Of Spirit and Transhumanism
Providenzkirche Heidelberg
- Premiere — Ludger Brümmer: Non può sentir dolore, (verspürt nicht mehr den Schmerz), 2022
- Premiere — Orm Finnendahl: Ordonarequin/Traum der elektrischen Schafe, 2022
Komposition:
- Johann Sebastian Bach: Der Geist hilft unser Schwachheit auf BWV 226, Motette für zwei 4stimmige gemischte Chöre, 1729
- Iannis Xenakis: Morsima-Amorsima, 1962
- Iannis Xenakis: Serment-Orkos, 1981
- Karlheinz Stockhausen: Trauer mit Humor, 1987
- Josquin des Préz: Une mousse de Bisquaye
- Gottfried Michael Koenig: Funktion Indigo
- Antoine Brumel: Kyrie I -Christe -Kyrie II aus Missa Et ecce terrae motus
- SCHOLA HEIDELBERG | ensemble aisthesis
Moderation: Martina Seeber | Vortrag: Prof. Dr. Vincent Heuveline
Leitung: Walter Nußbaum & Ekkehard Windrich | Klangregie: Sebastian Schottke
Veranstalter: KlangForum Heidelberg e.V.
A scientific-musical dialog on spirit, thought, ethics, and esthetics as part of the anniversary year project "The Dignity - Whose?" by KlangForum Heidelberg e.V.
On multiple levels, KlangForum Heidelberg e.V. addresses in the current program of its ensembles, part of the year-round event series "The Dignity - Whose?", the encounter of spirit, dignity, and human image with methods and perspectives of technical, computational, and artificial intelligence.
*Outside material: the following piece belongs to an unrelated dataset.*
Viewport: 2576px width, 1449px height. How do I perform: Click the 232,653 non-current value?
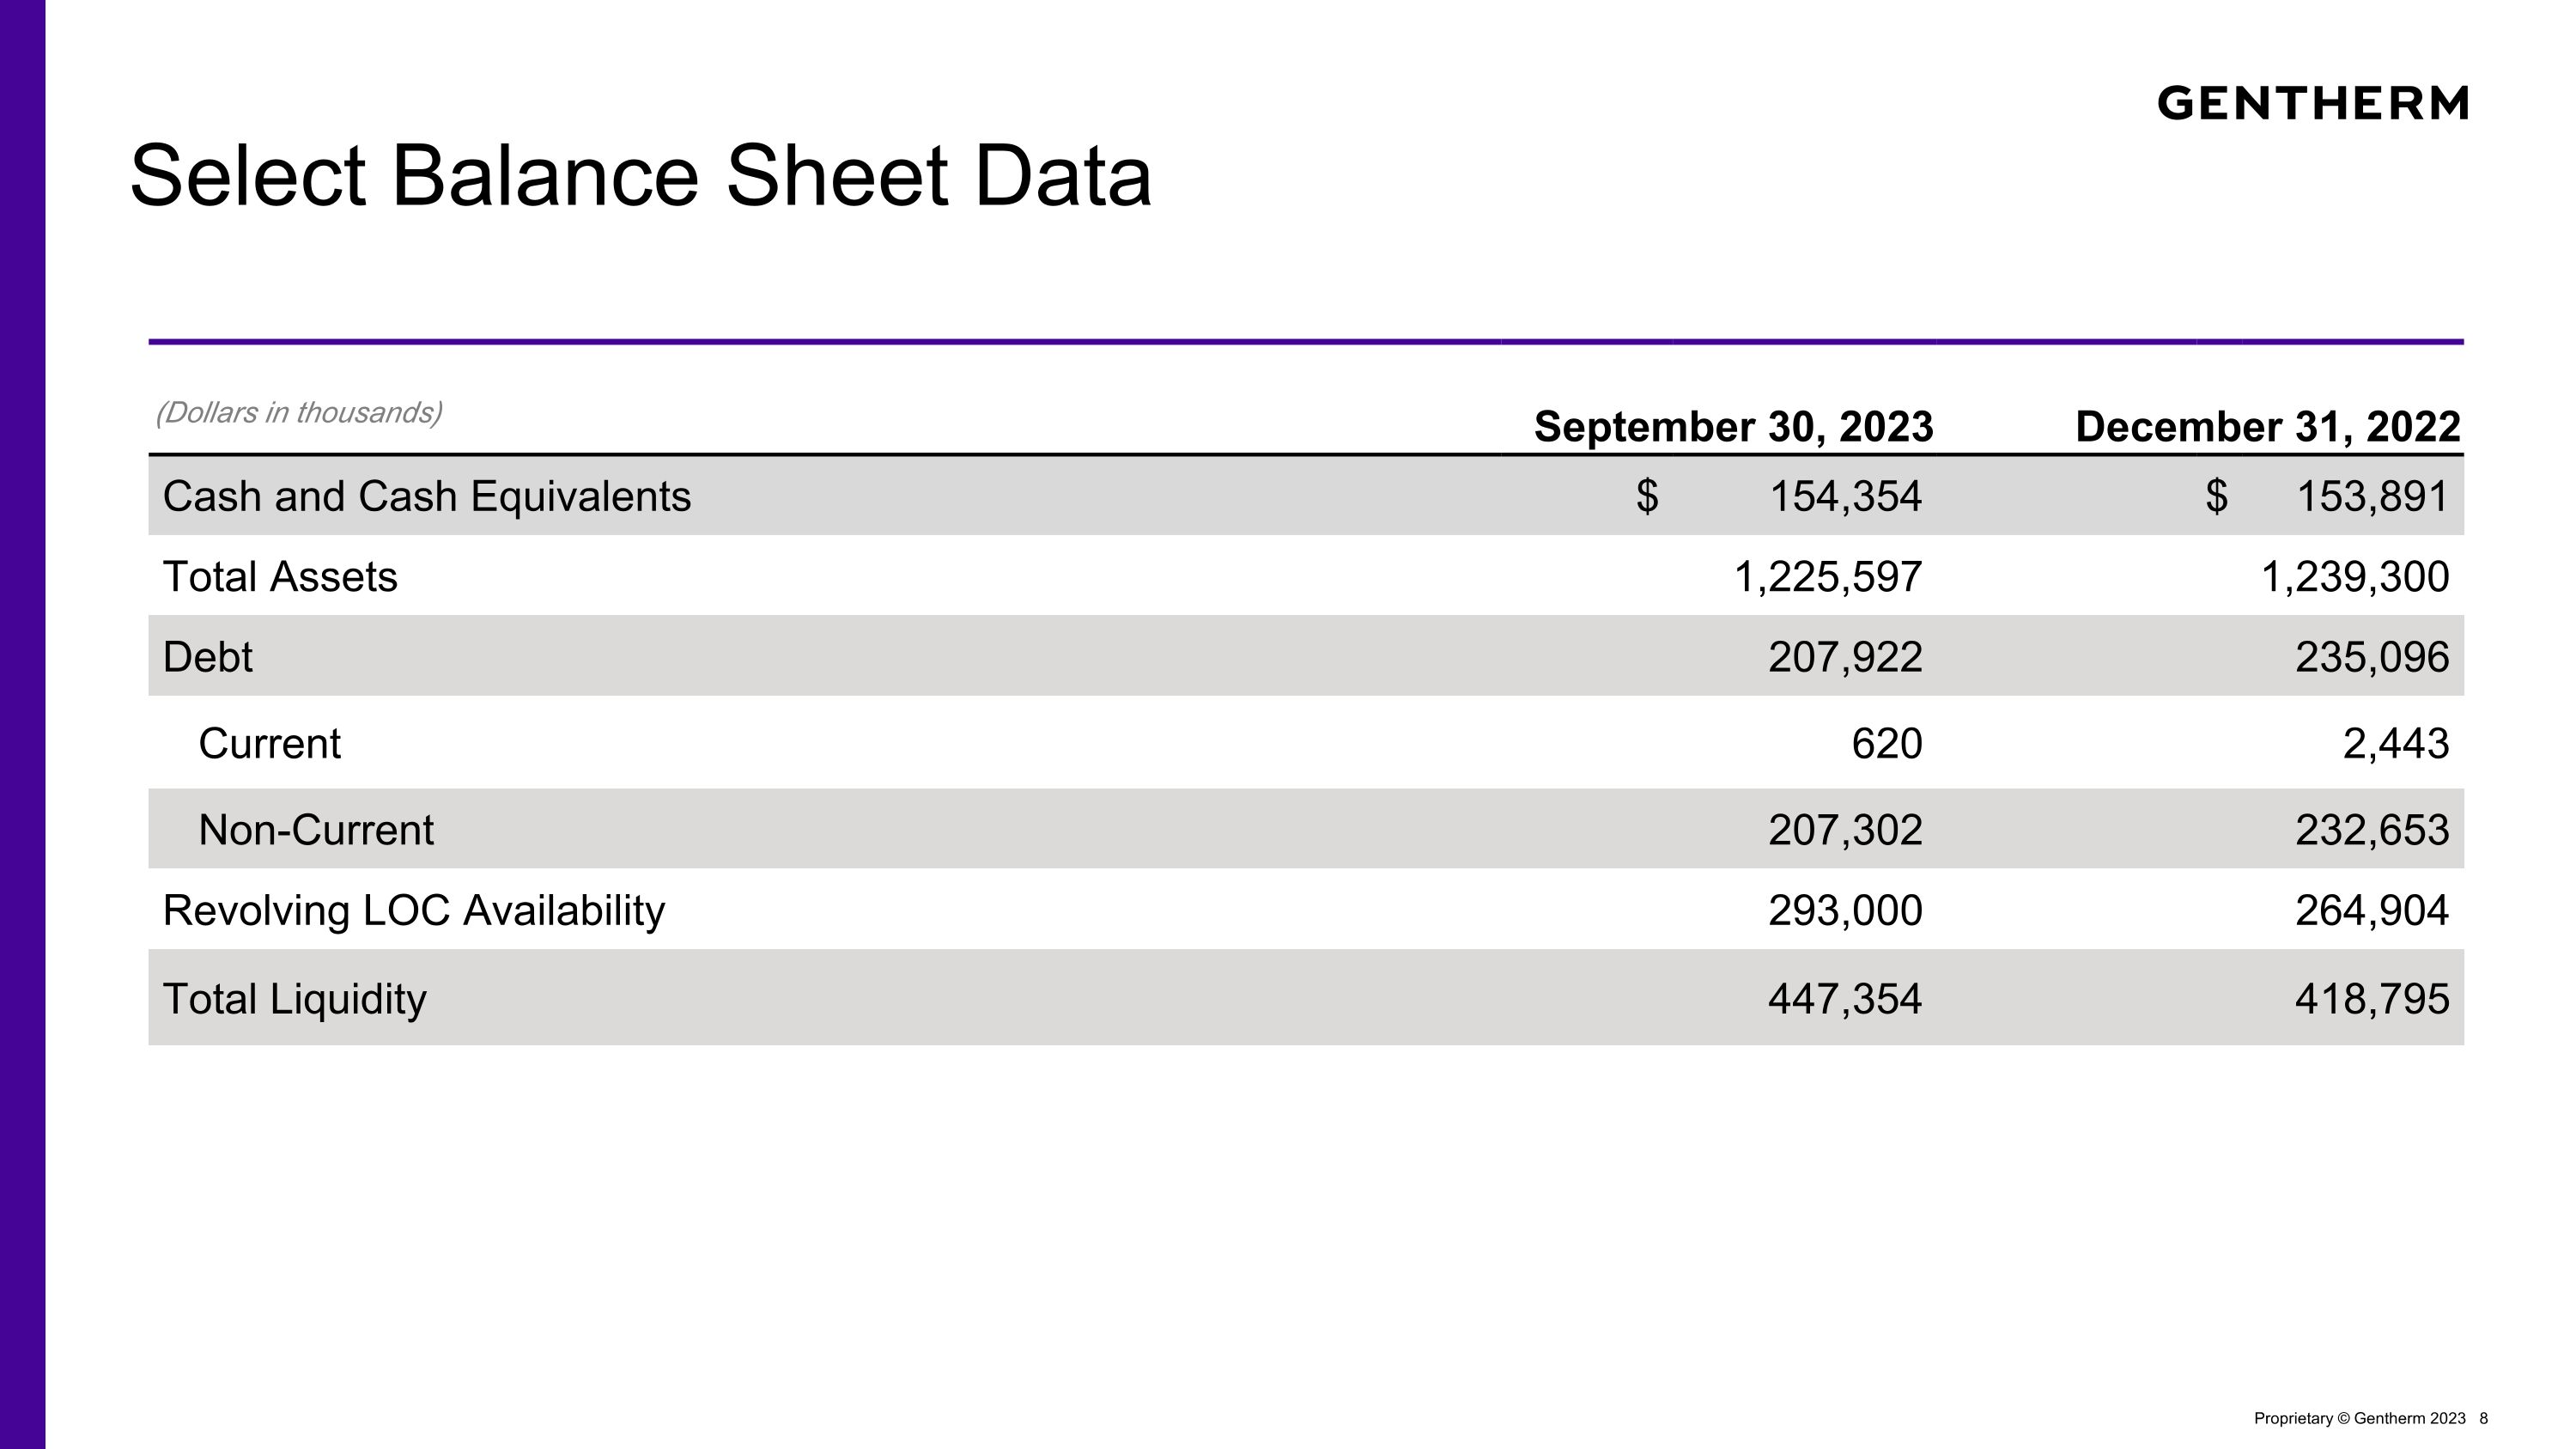[2371, 830]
The award-winning vocal ensemble SCHOLA HEIDELBERG offers context and reference with works by Josquin des Prèz and Antoine Brumel from the Renaissance (as an era of the development of the modern concept of human dignity) for new, partly world-premiere works for voices, instruments, and live electronics by Orm Finnendahl (HfMDK Frankfurt), Ludger Brümmer (ZKM Karlsruhe), as well as for classical avant-garde works by Karlheinz Stockhausen and Iannis Xenakis, whose 100th birthday is to be celebrated this year.
Gottfried Michael Koenig, another grandmaster of the informatics and 'stochastic' influenced 20th-century avant-garde, will be remembered on the occasion of his death in December 2021 thru the performance of a multichannel electronic work (under the sound direction of his student and trustee Kees Tazelaar from the Instituut voor Sonologie in The Hague); this will be contrasted by an analog-instrumental work by Xenakis, which was already composed in 1962 with the help of an IBM computer.
Johann Sebastian Bach's motet "The Spirit Helps Our Weakness" also introduces a worldview-transcendental concept of the spirit and exposes the interplay of compositional, contrapuntal, and creative intelligence from another historical perspective.
"Artificial Intelligence and the Sigh of Culture? - Of Spirit and Transhumanism" thus addresses, thru mutual references and reflections, the comprehensive ability of the creative spirit, whether humanistically or technologically shaped, to culturally appropriate the world. The interdisciplinary exchange between science and art, technology and esthetics is the implicit foundation of all the compositions presented here and also the subject of the introduction by mathematician Vincent Heuveline from the Heidelberg Institute for Theoretical Studies (HITS) as well as a panel discussion with the composers of the world premieres.